Addictions

Addiction can be defined as any pathological activity that is potentically life-damaging, and continued even when it is life-damaging.

People who are more likely to become addicts experience less pleasure than other people in response to 'normally' pleasurable stimuli, and a higher than 'normal' pleasure response to particular drugs/activities.

In their pursuit of pleasure, human beings may actually damage their lives, their health, and their potential for other types of happiness. It is a difficult balancing act which not all of us can master.

My combined addictions could very well affect my health to the extent that my experience of life is affected for the worse, and yet I persist in my behaviours. Binge drinking, excessive caffeine consumption, binge/purge behaviour regarding food, as well as occasional extreme caloric restriction, could result for example in heart attack or stroke.

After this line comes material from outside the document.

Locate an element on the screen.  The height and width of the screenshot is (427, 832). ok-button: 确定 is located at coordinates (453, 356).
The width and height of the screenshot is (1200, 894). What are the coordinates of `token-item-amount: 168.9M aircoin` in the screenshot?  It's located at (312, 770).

For most of my life, my patterns with food resembled an addiction which I had as little control over as an addict over the drug of choice. Food is not something you can give up entirely, as you must make decisions every day about what and how much to eat. Through the years I may have become better at understanding and moderating my patterns with food, but it has never become easy or natural for me. However, in recent years my primary coping source has switched over to alcohol. Caffeine also seems to have reduced the frequency of food binge/purge episodes, but all of these addictions are linked, and when I want to give any one of them up for a while, I must give up all of them.

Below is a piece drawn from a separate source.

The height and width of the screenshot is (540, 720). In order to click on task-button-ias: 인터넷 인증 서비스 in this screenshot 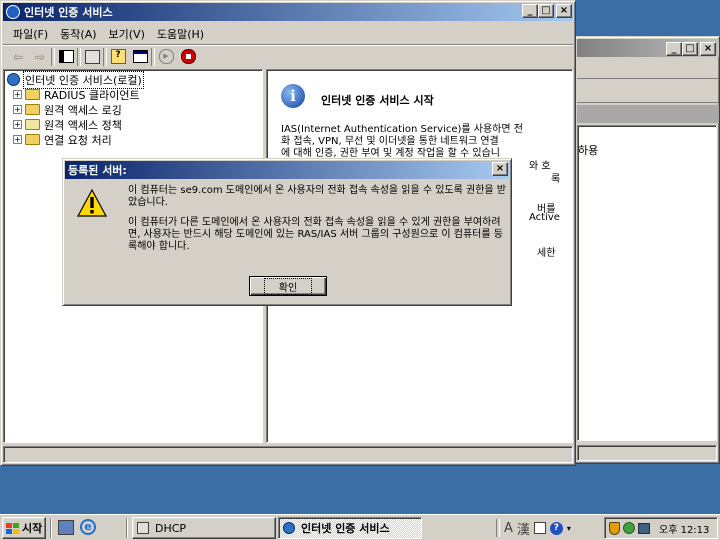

...The life imposed on us is too hard to bear: it brings too much pain, too many disappointments, too many insoluble problems. If we are to endure it, we cannot do without palliative measures... Of such measures there are perhaps three kinds: powerful distractions, which cause us to make light of our misery, substitute satisfactions, which diminish it, and intoxicants, which anaesthetize us to it. Something of this sort is indispensable...Substitute satisfactions, such as art affords, are illusions that contrast with reality, but they are not, for this reason, any less effective psychically, thanks to the role that the imagination has assumed in mental life...


Sigmund Freud, Civilization and its Discontents


I did not let years of my life pass unconsciously. I was aware from the time I was very young of how important it was to enjoy youth while you had it, to not put off until tomorrow what you could do today, and to constantly question all daily actions, and how they did or did not contribute toward goals or what you wanted in life. I do not think I could have tried harder to change, or to find possible solutions for my particular problems.

I have made attempts to modify my actions regarding all of my addictions, but conclude that for me there may be more benefit in indulging than abstaining. However, it is also beneficial for me to attempt periods of abstinence - even if the main benefit is a type of pleasure which is noticeable through contrast when the former activity is resumed.